-- start of SOURCE EXCERPT --
Share your dilemmas and get honest opinions from other Mumsnetters.

DH and computer games

77 replies

bananahammock123 · 30/08/2020 22:38

My DH loves computer games. He doesn't play every night, but a lot of nights. He'll either play upstairs, downstairs on the tv or on a handheld console. Also if it's not games, he wants to watch sports.

I don't care most of the time, but sometimes it's a bit much. We have young children, so the evenings are the only time we get together. I want to talk about things, regular things, holiday plans etc but he doesn't listen to me when he's playing, so I end up repeating myself a lot. If I call him out on this I get an earful, yet if he ever has to repeat himself because I'm for eg reading something on my phone, he feels like he can make all sorts of comments about it.

I really enjoy his company in the evenings, but it feels like he spends his time actively trying to avoid my company. Until he wants my full attention, and then he expects that.

AIBU to want him to cool it down with the games? I think it's a bit teenagery and when it's every night it makes me feel a bit lonely and shit.
-- end of SOURCE EXCERPT --
> STATED GOAL 1:
Rewrite all the rows of pointing data as a JSON list of strings, one string for each line, with blank lines left out. Omit the pictures from the answer.
-- start of DATA SHOWN --
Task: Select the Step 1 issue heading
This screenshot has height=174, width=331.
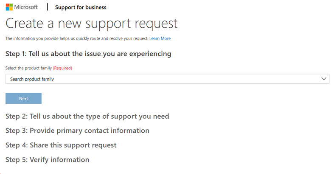Action: click(88, 54)
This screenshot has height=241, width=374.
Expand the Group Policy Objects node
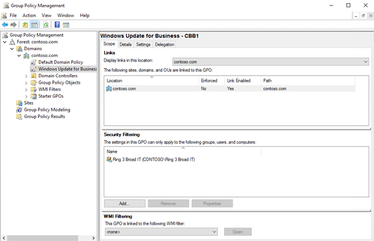coord(26,83)
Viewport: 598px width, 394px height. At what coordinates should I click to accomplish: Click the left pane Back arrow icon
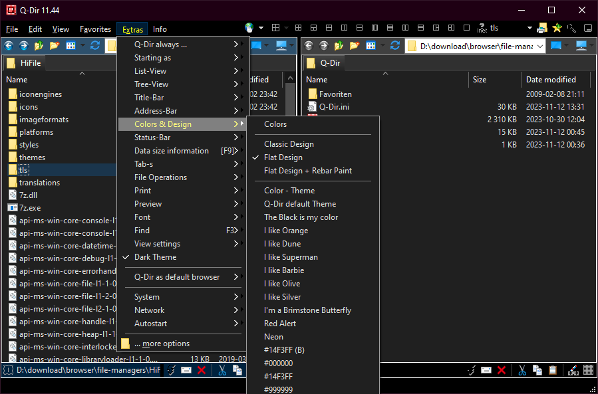pyautogui.click(x=10, y=45)
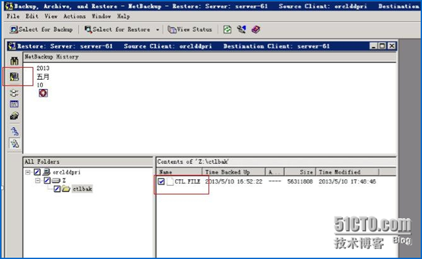Click the backup image icon under date 10

pyautogui.click(x=43, y=93)
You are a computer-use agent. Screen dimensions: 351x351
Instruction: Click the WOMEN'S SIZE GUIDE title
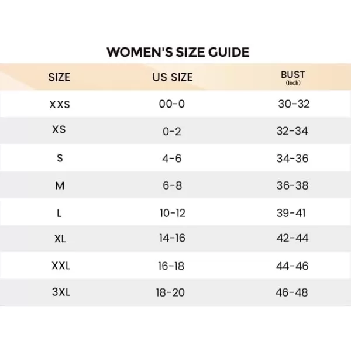click(178, 52)
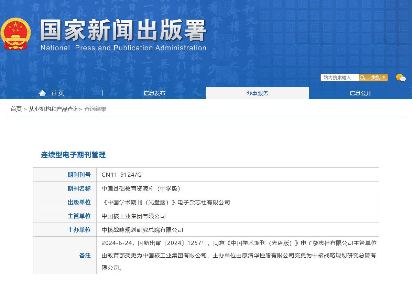This screenshot has width=412, height=289.
Task: Select the 办事服务 navigation menu item
Action: pyautogui.click(x=257, y=93)
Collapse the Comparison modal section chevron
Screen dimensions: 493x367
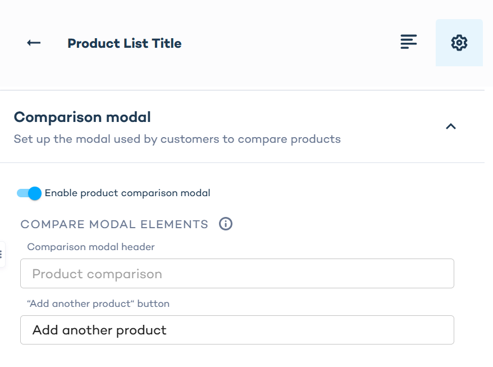450,126
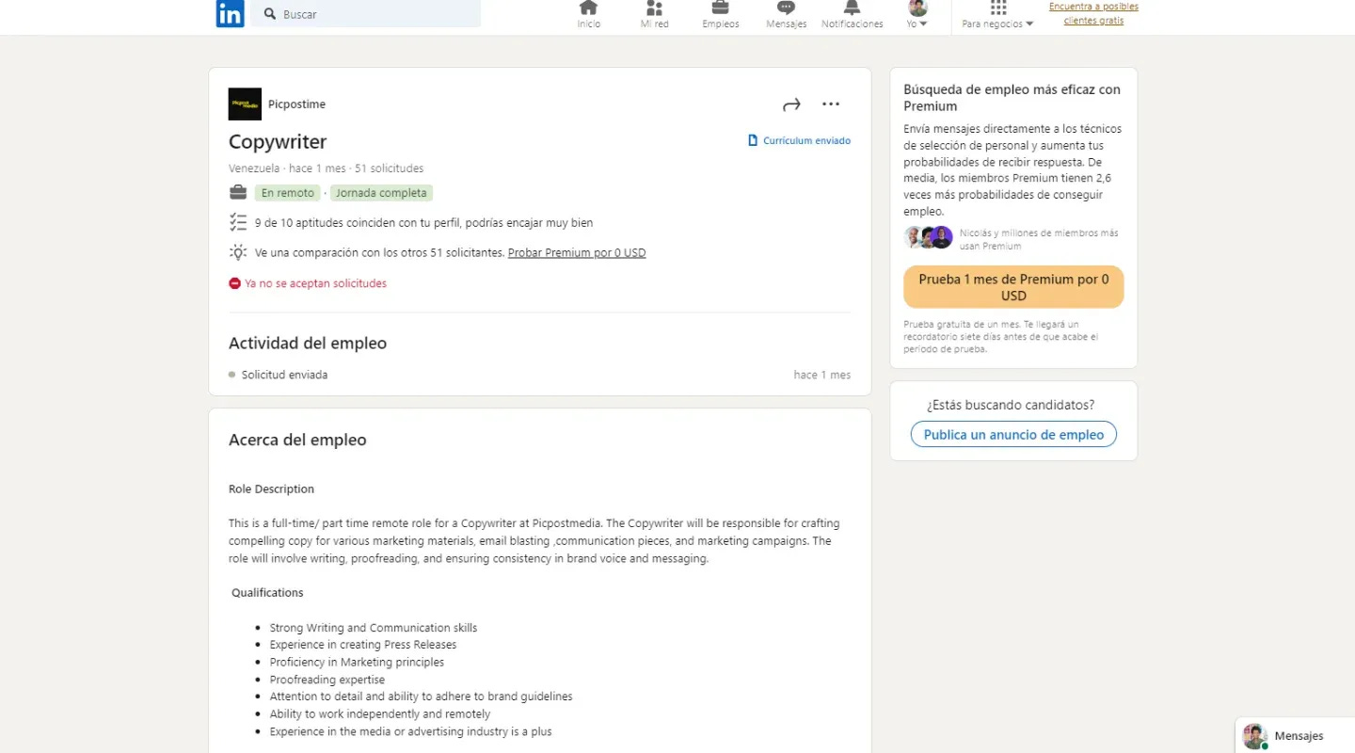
-- end of DATA SHOWN --
> STATED GOAL 2:
Give again the passage of the forum post that begins at the words "Share your dilemmas" and stops after the words "comments about it.", copying it exactly.

> RESULT 1:
[
  "Task: Select the Step 1 issue heading",
  "This screenshot has height=174, width=331.",
  "Action: click(88, 54)",
  "This screenshot has height=241, width=374.",
  "Expand the Group Policy Objects node",
  "coord(26,83)",
  "Viewport: 598px width, 394px height. At what coordinates should I click to accomplish: Click the left pane Back arrow icon",
  "pyautogui.click(x=10, y=45)",
  "Click the backup image icon under date 10",
  "pyautogui.click(x=43, y=93)",
  "You are a computer-use agent. Screen dimensions: 351x351",
  "Instruction: Click the WOMEN'S SIZE GUIDE title",
  "click(178, 52)",
  "This screenshot has width=412, height=289.",
  "Task: Select the 办事服务 navigation menu item",
  "Action: pyautogui.click(x=257, y=93)",
  "Collapse the Comparison modal section chevron",
  "Screen dimensions: 493x367",
  "450,126"
]

> RESULT 2:
Share your dilemmas and get honest opinions from other Mumsnetters.

DH and computer games

77 replies

bananahammock123 · 30/08/2020 22:38

My DH loves computer games. He doesn't play every night, but a lot of nights. He'll either play upstairs, downstairs on the tv or on a handheld console. Also if it's not games, he wants to watch sports.

I don't care most of the time, but sometimes it's a bit much. We have young children, so the evenings are the only time we get together. I want to talk about things, regular things, holiday plans etc but he doesn't listen to me when he's playing, so I end up repeating myself a lot. If I call him out on this I get an earful, yet if he ever has to repeat himself because I'm for eg reading something on my phone, he feels like he can make all sorts of comments about it.